> _TASK ITEM_
Repeat the records exactly, so that each line matches the original.

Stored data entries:
--- START ---

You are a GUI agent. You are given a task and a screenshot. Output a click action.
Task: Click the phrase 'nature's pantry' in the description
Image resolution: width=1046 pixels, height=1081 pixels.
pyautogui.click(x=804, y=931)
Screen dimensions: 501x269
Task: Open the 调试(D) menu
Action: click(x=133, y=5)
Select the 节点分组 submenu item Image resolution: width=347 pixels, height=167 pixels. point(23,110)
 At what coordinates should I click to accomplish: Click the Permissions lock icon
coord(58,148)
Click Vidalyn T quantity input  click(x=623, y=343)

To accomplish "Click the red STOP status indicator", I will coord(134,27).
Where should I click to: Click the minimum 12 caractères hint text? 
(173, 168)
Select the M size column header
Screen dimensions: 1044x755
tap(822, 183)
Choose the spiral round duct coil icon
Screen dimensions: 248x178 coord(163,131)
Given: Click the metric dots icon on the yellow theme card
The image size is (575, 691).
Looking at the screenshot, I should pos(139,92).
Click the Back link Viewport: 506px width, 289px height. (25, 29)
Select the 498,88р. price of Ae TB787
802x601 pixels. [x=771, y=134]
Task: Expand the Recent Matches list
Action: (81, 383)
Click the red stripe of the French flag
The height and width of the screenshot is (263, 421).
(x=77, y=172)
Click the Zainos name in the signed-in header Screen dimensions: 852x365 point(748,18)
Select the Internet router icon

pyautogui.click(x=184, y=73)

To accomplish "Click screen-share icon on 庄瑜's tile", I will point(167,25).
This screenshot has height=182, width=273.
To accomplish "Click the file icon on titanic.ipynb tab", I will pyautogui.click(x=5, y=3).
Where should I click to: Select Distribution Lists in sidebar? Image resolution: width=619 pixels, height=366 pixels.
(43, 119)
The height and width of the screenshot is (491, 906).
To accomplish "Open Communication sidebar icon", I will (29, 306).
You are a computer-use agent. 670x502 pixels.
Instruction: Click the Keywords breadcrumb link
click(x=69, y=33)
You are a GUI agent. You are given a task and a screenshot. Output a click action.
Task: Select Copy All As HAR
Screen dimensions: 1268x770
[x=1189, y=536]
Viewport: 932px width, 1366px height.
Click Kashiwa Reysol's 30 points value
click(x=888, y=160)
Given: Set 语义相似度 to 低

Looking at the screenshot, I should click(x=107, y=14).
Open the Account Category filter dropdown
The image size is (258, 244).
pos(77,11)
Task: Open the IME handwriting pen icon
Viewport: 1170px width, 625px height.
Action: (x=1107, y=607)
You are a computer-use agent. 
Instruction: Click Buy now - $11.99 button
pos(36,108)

--- END ---

> _ANSWER BOX_
You are a GUI agent. You are given a task and a screenshot. Output a click action.
Task: Click the phrase 'nature's pantry' in the description
Image resolution: width=1046 pixels, height=1081 pixels.
pyautogui.click(x=804, y=931)
Screen dimensions: 501x269
Task: Open the 调试(D) menu
Action: click(x=133, y=5)
Select the 节点分组 submenu item Image resolution: width=347 pixels, height=167 pixels. point(23,110)
 At what coordinates should I click to accomplish: Click the Permissions lock icon
coord(58,148)
Click Vidalyn T quantity input  click(x=623, y=343)

To accomplish "Click the red STOP status indicator", I will coord(134,27).
Where should I click to: Click the minimum 12 caractères hint text? 
(173, 168)
Select the M size column header
Screen dimensions: 1044x755
tap(822, 183)
Choose the spiral round duct coil icon
Screen dimensions: 248x178 coord(163,131)
Given: Click the metric dots icon on the yellow theme card
The image size is (575, 691).
Looking at the screenshot, I should pos(139,92).
Click the Back link Viewport: 506px width, 289px height. (25, 29)
Select the 498,88р. price of Ae TB787
802x601 pixels. [x=771, y=134]
Task: Expand the Recent Matches list
Action: (81, 383)
Click the red stripe of the French flag
The height and width of the screenshot is (263, 421).
(x=77, y=172)
Click the Zainos name in the signed-in header Screen dimensions: 852x365 point(748,18)
Select the Internet router icon

pyautogui.click(x=184, y=73)

To accomplish "Click screen-share icon on 庄瑜's tile", I will point(167,25).
This screenshot has height=182, width=273.
To accomplish "Click the file icon on titanic.ipynb tab", I will pyautogui.click(x=5, y=3).
Where should I click to: Select Distribution Lists in sidebar? Image resolution: width=619 pixels, height=366 pixels.
(43, 119)
The height and width of the screenshot is (491, 906).
To accomplish "Open Communication sidebar icon", I will (29, 306).
You are a computer-use agent. 670x502 pixels.
Instruction: Click the Keywords breadcrumb link
click(x=69, y=33)
You are a GUI agent. You are given a task and a screenshot. Output a click action.
Task: Select Copy All As HAR
Screen dimensions: 1268x770
[x=1189, y=536]
Viewport: 932px width, 1366px height.
Click Kashiwa Reysol's 30 points value
click(x=888, y=160)
Given: Set 语义相似度 to 低

Looking at the screenshot, I should click(x=107, y=14).
Open the Account Category filter dropdown
The image size is (258, 244).
pos(77,11)
Task: Open the IME handwriting pen icon
Viewport: 1170px width, 625px height.
Action: (x=1107, y=607)
You are a computer-use agent. 
Instruction: Click Buy now - $11.99 button
pos(36,108)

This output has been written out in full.